**Requirements**
Reproduce everything from the start of the entries down to the line containing "point(400,325)", with both ends included. Leave the pictures out of your answer.

[Entries from a dataset]

┏━━

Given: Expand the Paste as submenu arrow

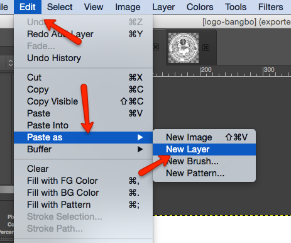Looking at the screenshot, I should click(140, 137).
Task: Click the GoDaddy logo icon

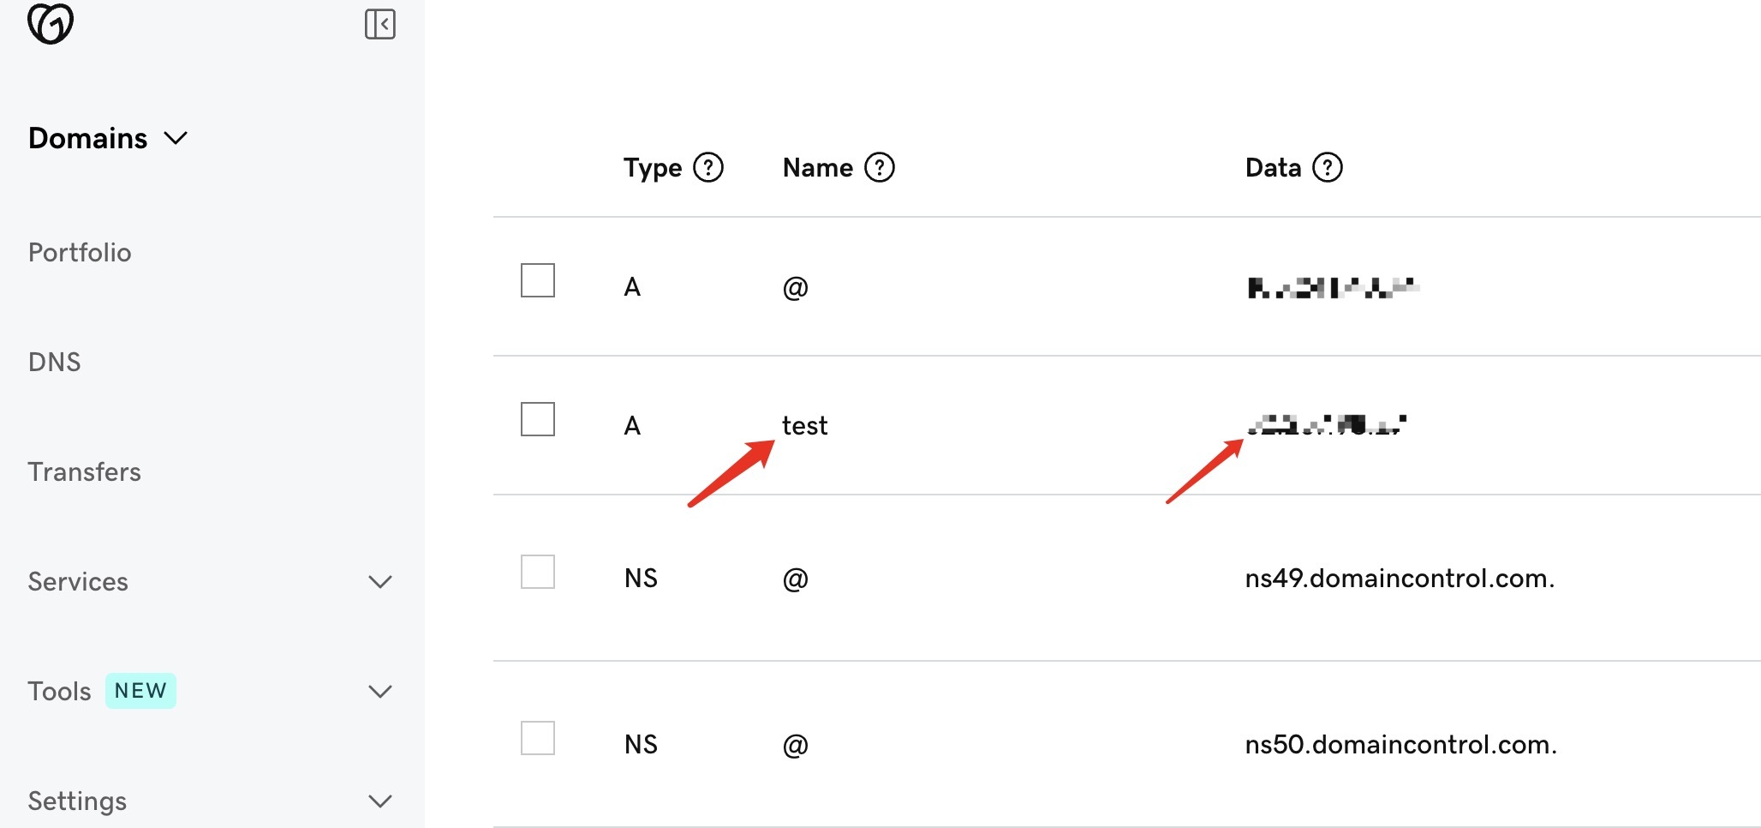Action: click(x=51, y=23)
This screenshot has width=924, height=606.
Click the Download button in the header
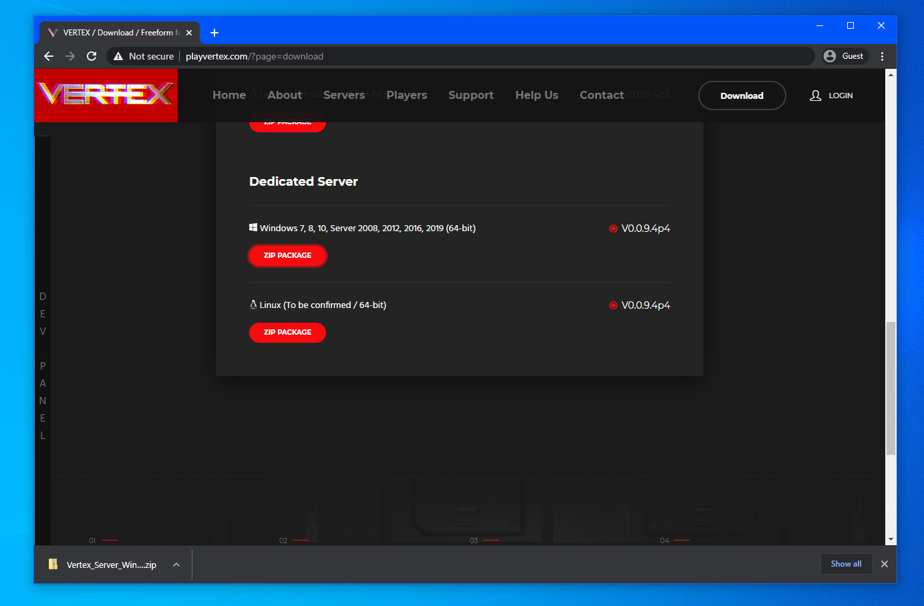tap(742, 96)

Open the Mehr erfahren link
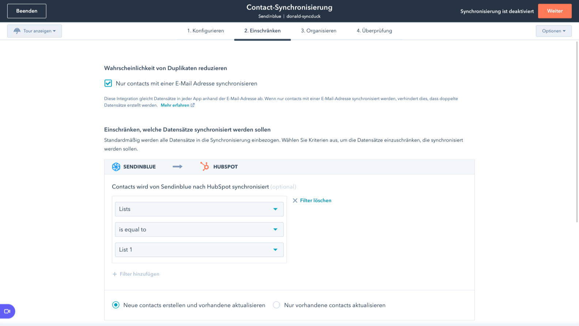click(175, 105)
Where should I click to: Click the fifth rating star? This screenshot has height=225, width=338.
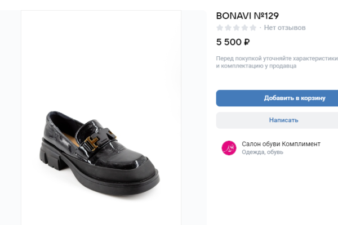(x=253, y=28)
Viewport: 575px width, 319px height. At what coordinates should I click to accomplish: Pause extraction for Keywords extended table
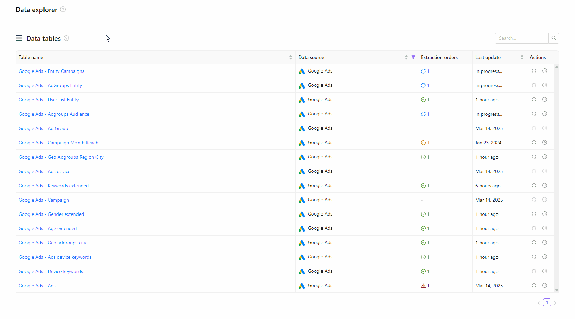point(545,186)
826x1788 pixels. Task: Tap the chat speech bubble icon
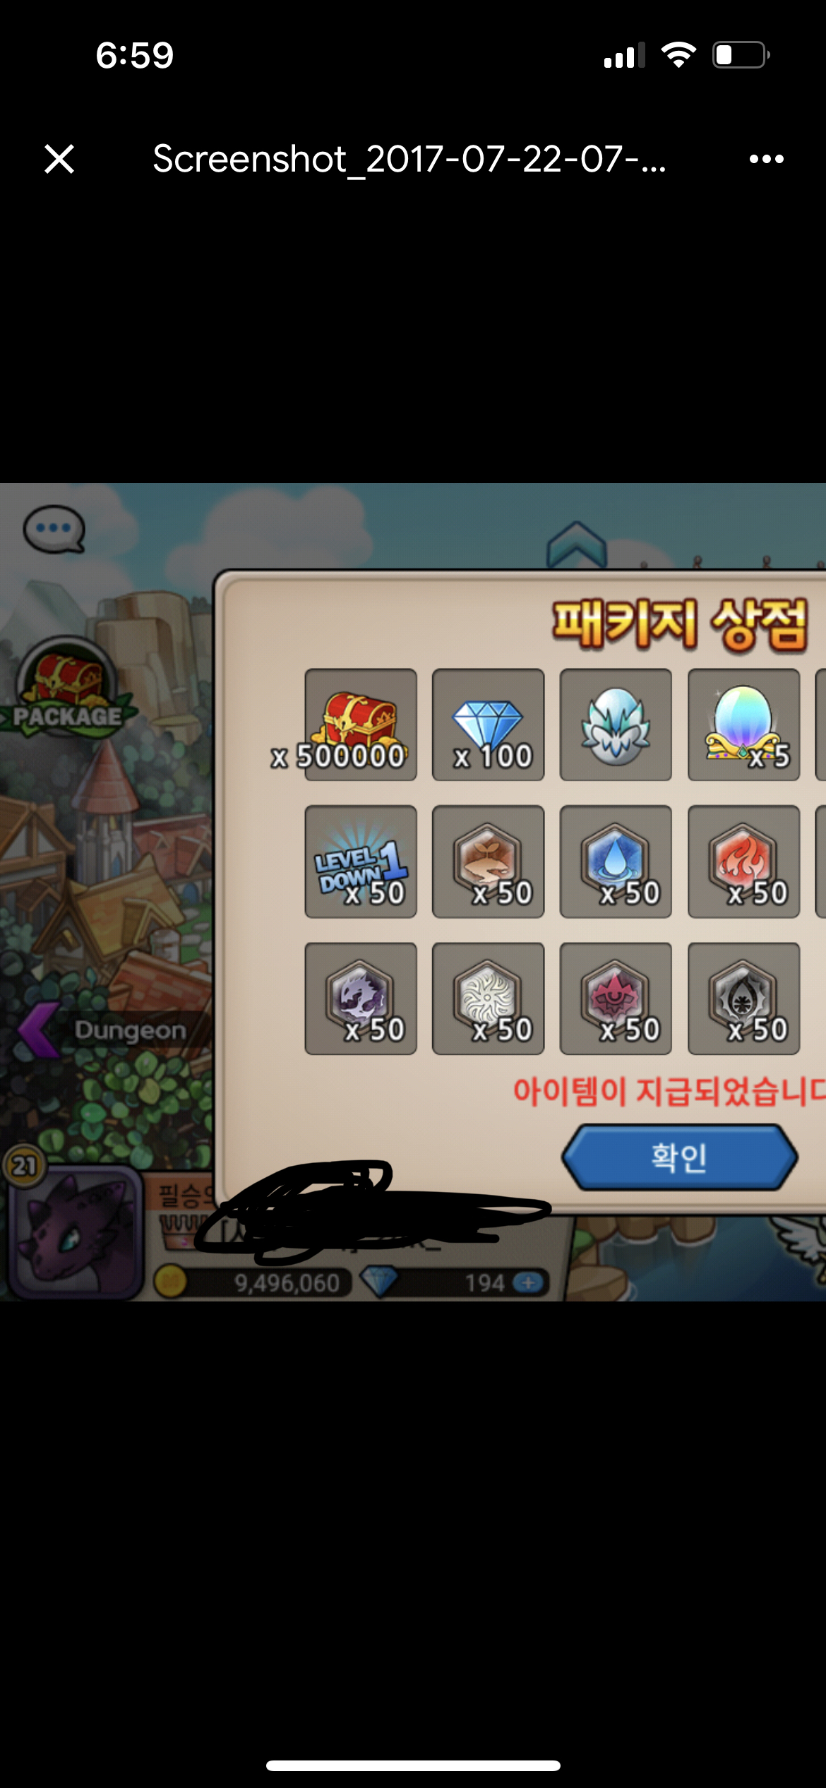click(54, 529)
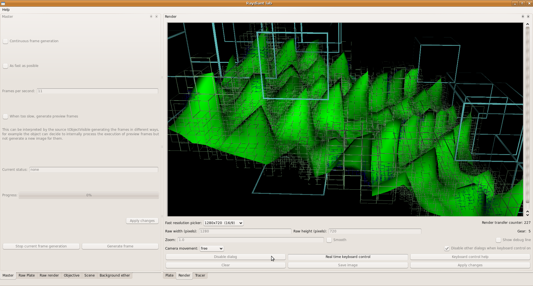Image resolution: width=533 pixels, height=286 pixels.
Task: Click the scroll up arrow beside the render view
Action: point(527,24)
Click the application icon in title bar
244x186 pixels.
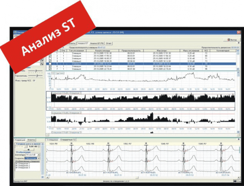15,32
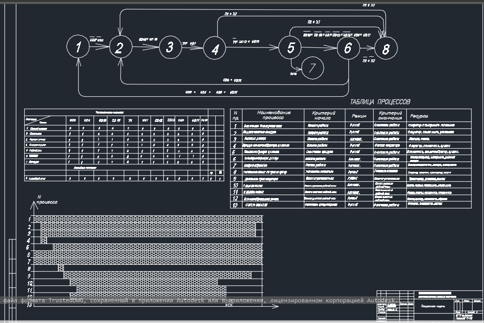Click the "ТАБЛИЦА ПРОЦЕССОВ" title text
Screen dimensions: 484x323
(380, 102)
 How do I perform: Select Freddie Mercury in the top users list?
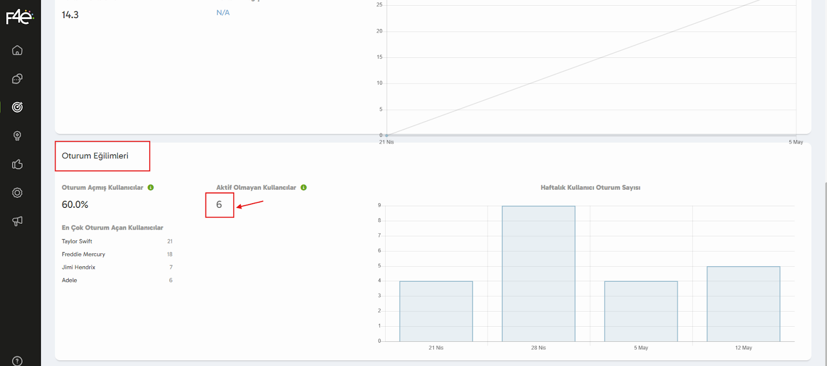(83, 254)
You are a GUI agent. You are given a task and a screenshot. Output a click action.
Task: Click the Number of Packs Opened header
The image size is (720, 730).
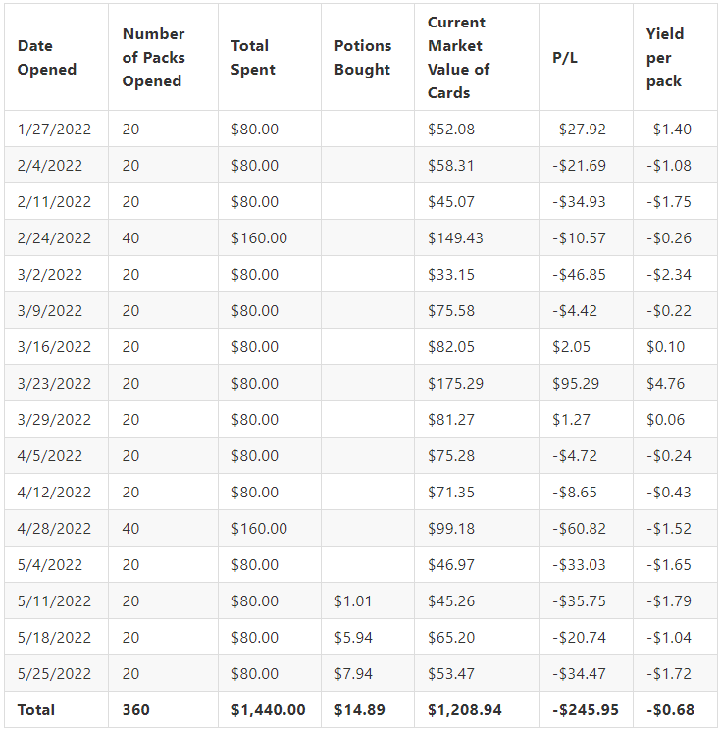pos(153,57)
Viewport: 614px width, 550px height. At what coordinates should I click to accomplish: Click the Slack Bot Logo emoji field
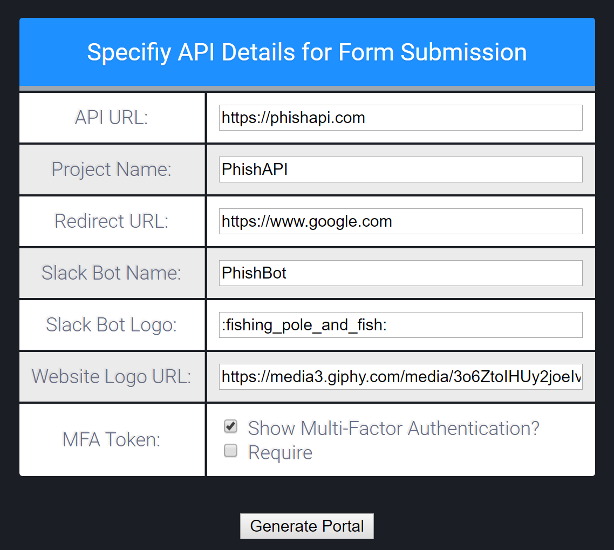point(400,325)
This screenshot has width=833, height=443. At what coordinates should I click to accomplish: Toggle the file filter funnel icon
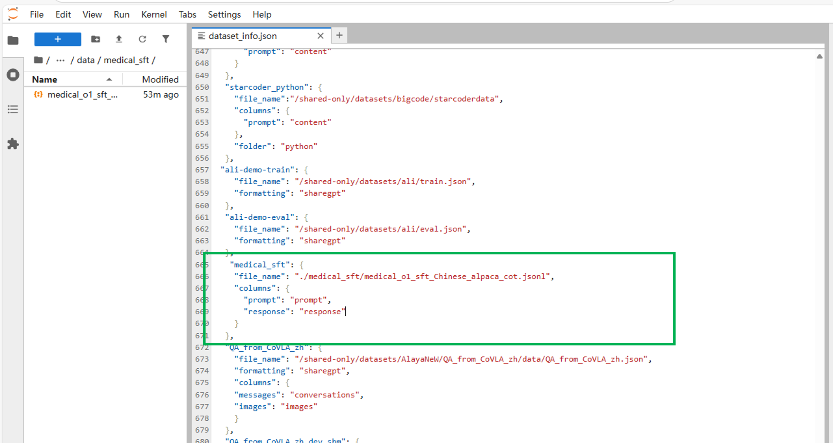(x=166, y=39)
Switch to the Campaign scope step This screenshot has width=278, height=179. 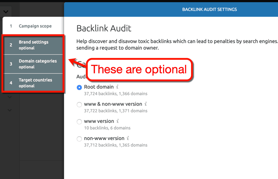pos(35,26)
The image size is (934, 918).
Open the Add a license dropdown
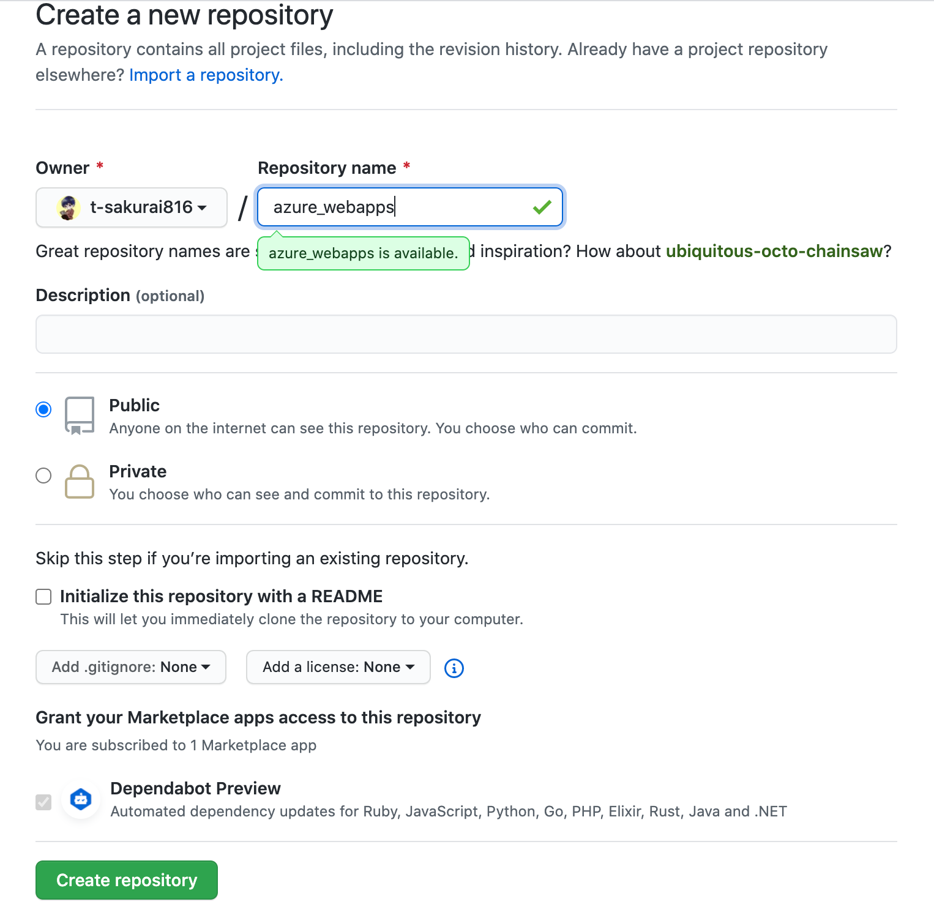click(x=338, y=667)
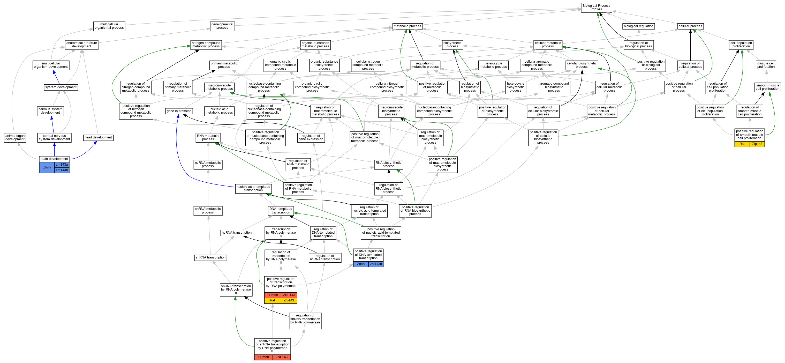Click yellow Zfp143 under smooth muscle proliferation
This screenshot has width=785, height=363.
(757, 144)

┗━━

**Correct answer**
Given: Expand the Paste as submenu arrow

Looking at the screenshot, I should click(140, 137).
Task: Click the GoDaddy logo icon

Action: click(x=51, y=23)
This screenshot has width=924, height=606.
Click the Download button in the header
tap(742, 96)

Open the Mehr erfahren link
click(175, 105)
Where should I click to: Click the fifth rating star? This screenshot has height=225, width=338.
(x=253, y=28)
Viewport: 575px width, 319px height. At what coordinates should I click to accomplish: Pause extraction for Keywords extended table
point(545,186)
826x1788 pixels. Task: Tap the chat speech bubble icon
click(54, 529)
Image resolution: width=533 pixels, height=286 pixels.
Task: Click the scroll up arrow beside the render view
Action: point(527,24)
Click the application icon in title bar
244x186 pixels.
15,32
Click the "ТАБЛИЦА ПРОЦЕССОВ" title text
Screen dimensions: 484x323
(380, 102)
 How do I perform: Select Freddie Mercury in the top users list?
(83, 254)
You are a GUI agent. You are given a task and a screenshot. Output a click action.
Task: Click the Number of Packs Opened header
The image size is (720, 730).
pos(153,57)
Viewport: 614px width, 550px height. At what coordinates should I click to accomplish: Click the Slack Bot Logo emoji field
point(400,325)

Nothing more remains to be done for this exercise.